London School of Hygiene & Tropical Medicine, WC1E 7HT, London, UK.
Research Institute of Internal and Preventive Medicine, Branch of Institute of Cytology and Genetics, Siberian Branch of the Russian Academy of Sciences, Novosibirsk, 630090, Russia.
BMC Cardiovasc Disord. 2020 Mar 13;20(1):135. doi: 10.1186/s12872-020-01407-2.
Uncontrolled hypertension is a major cardiovascular risk factor. We examined uncontrolled hypertension and differences in treatment regimens between a high-risk country, Russia, and low-risk Norway to gain better understanding of the underlying factors.
Population-based survey data on 40-69 year olds with hypertension defined as taking antihypertensives and/or having high blood pressure (140+/90+ mmHg) were obtained from Know Your Heart Study (KYH, N = 2284), Russian Federation (2015-2018) and seventh wave of The Tromsø Study (Tromsø 7, N = 5939), Norway (2015-2016). Uncontrolled hypertension was studied in the subset taking antihypertensives (KYH: N = 1584; Tromsø 7: 2792)and defined as having high blood pressure (140+/90+ mmHg). Apparent treatment resistant hypertension (aTRH) was defined as individuals with uncontrolled hypertension on 3+ OR controlled on 4+ antihypertensive classes in the same subset.
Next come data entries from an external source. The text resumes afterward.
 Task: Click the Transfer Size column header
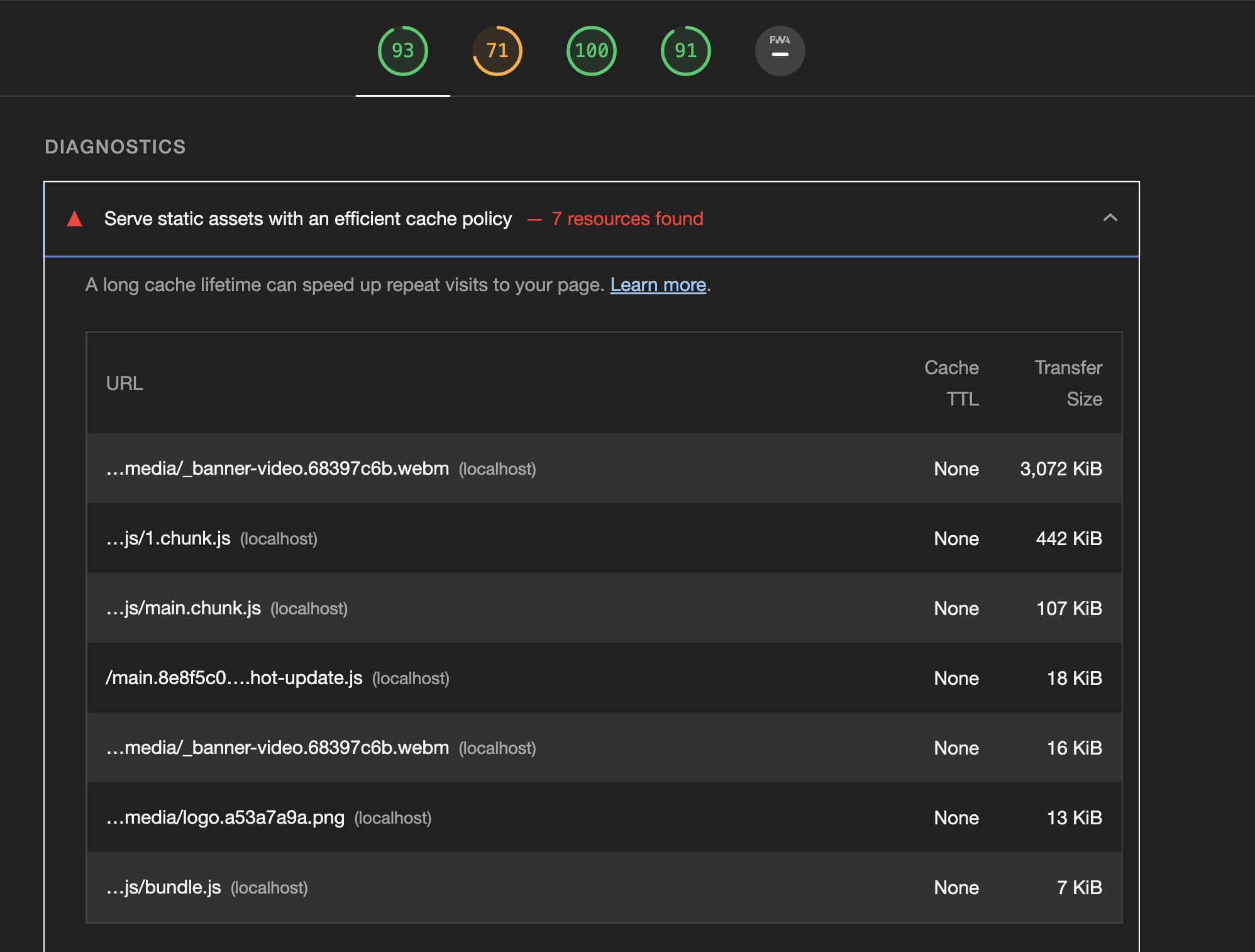click(1068, 383)
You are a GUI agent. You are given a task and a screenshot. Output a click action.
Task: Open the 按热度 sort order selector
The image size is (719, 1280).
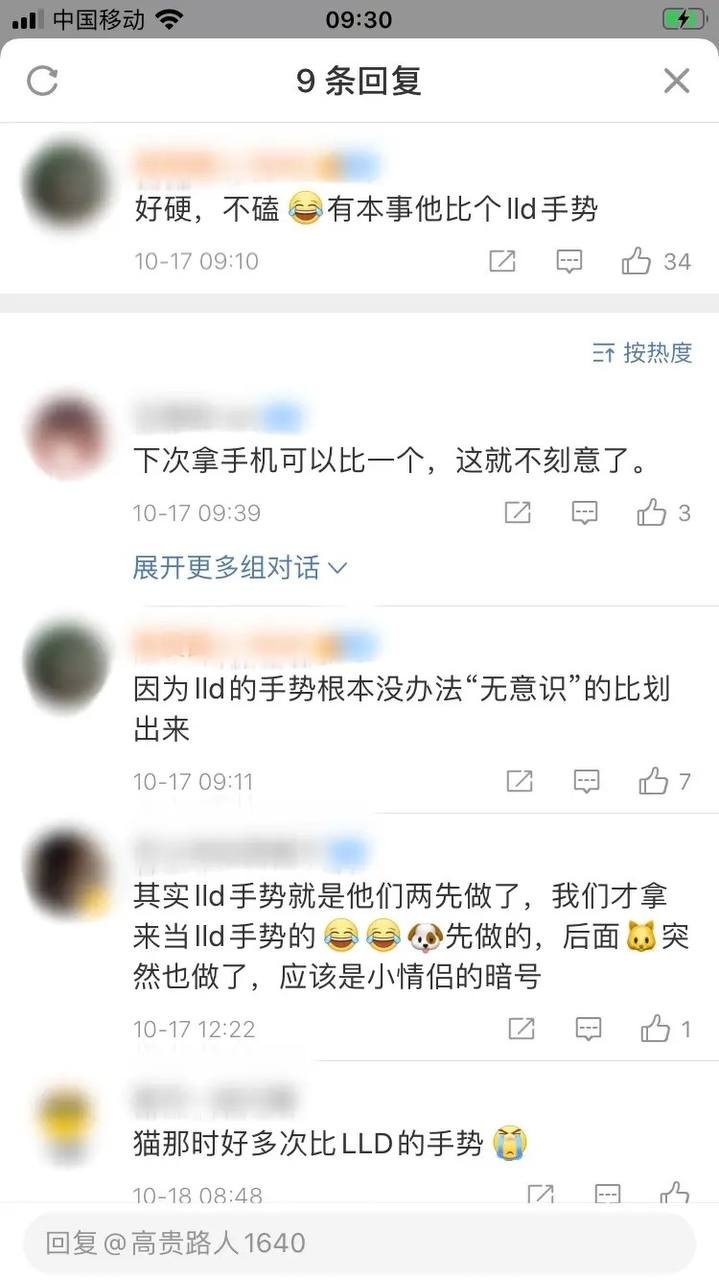pos(642,353)
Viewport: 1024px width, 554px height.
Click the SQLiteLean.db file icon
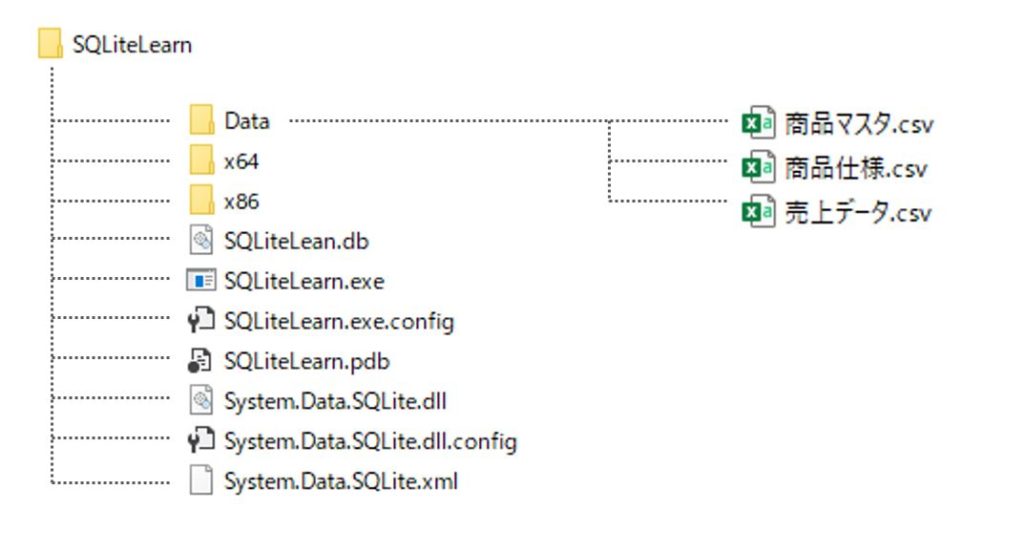[x=201, y=240]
Among all those with hypertension regardless of treatment status, control of blood pressure was achieved in 22% of men (KYH and Tromsø 7), while among women it was 33% in Tromsø 7 and 43% in KYH. When the analysis was limited to those on treatment for hypertension, the percentage uncontrolled was higher in KYH (47.8%, CI 95 44.6-50.9%) than Tromsø 7 (38.2, 36.1-40.5%). The corresponding figures for aTRH were 9.8% (8.2-11.7%) and 5.7% (4.8-6.8%). Antihypertensive monotherapies were more common than combinations and used by 58% in Tromsø 7 and 44% in KYH. In both KYH and Tromsø 7, untreated hypertension was higher in men, those with no GP visit in the past year and problem drinkers. In both studies, aTRH was associated with older age, CVD history, obesity, and diabetes. In Tromsø 7, also male gender and any drinking. In KYH, also chronic kidney disease.
There is considerable scope for promoting combination therapies in line with European treatment guidelines in both study populations. The factors associated with untreated hypertension overlap with known correlates of treatment non-adherence and health check non-attendance. In contrast, aTRH was characterised by obesity and underlying comorbidities potentially complicating treatment.
未控制的高血压是心血管的主要危险因素之一。我们研究了高危国家俄罗斯和低危国家挪威的未控制高血压和治疗方案差异,以更好地了解潜在的因素。
2015-2018 年,我们从俄罗斯联邦的“了解你的心脏”研究(KYH,N=2284)和 2015-2016 年挪威的特罗姆瑟研究第 7 波(Tromsø 7,N=5939)中获得了 40-69 岁高血压患者(定义为服用抗高血压药物和/或血压高(140+/90+mmHg))的基于人群的调查数据。在服用抗高血压药物的亚组(KYH:N=1584;Tromsø 7:2792)中研究了未控制的高血压,并将其定义为血压高(140+/90+mmHg)。将明显的治疗抵抗性高血压(aTRH)定义为在同一亚组中,有 3+或 4+种以上抗高血压药物的未控制高血压的个体。
无论治疗状态如何,所有高血压患者中,血压控制在男性中达到 22%(KYH 和 Tromsø 7),而在女性中,Tromsø 7 中为 33%,KYH 中为 43%。当分析仅限于接受高血压治疗的患者时,KYH 的未控制率(47.8%,95%CI 95 44.6-50.9%)高于 Tromsø 7(38.2%,36.1-40.5%)。相应的 aTRH 数据分别为 9.8%(8.2-11.7%)和 5.7%(4.8-6.8%)。抗高血压单药治疗比联合治疗更常见,Tromsø 7 中占 58%,KYH 中占 44%。在 KYH 和 Tromsø 7 中,男性、过去一年没有看全科医生的人以及酗酒者的未治疗高血压更高。在这两项研究中,aTRH 与年龄较大、心血管疾病史、肥胖和糖尿病有关。在 Tromsø 7 中,还与男性性别和任何饮酒有关。在 KYH 中,还与慢性肾脏病有关。
在这两个研究人群中,根据欧洲治疗指南,有相当大的空间可以推广联合治疗。与治疗不依从和健康检查不参加相关的未治疗高血压的相关因素与已知的相关因素重叠。相比之下,aTRH 的特点是肥胖和潜在的合并症,可能使治疗复杂化。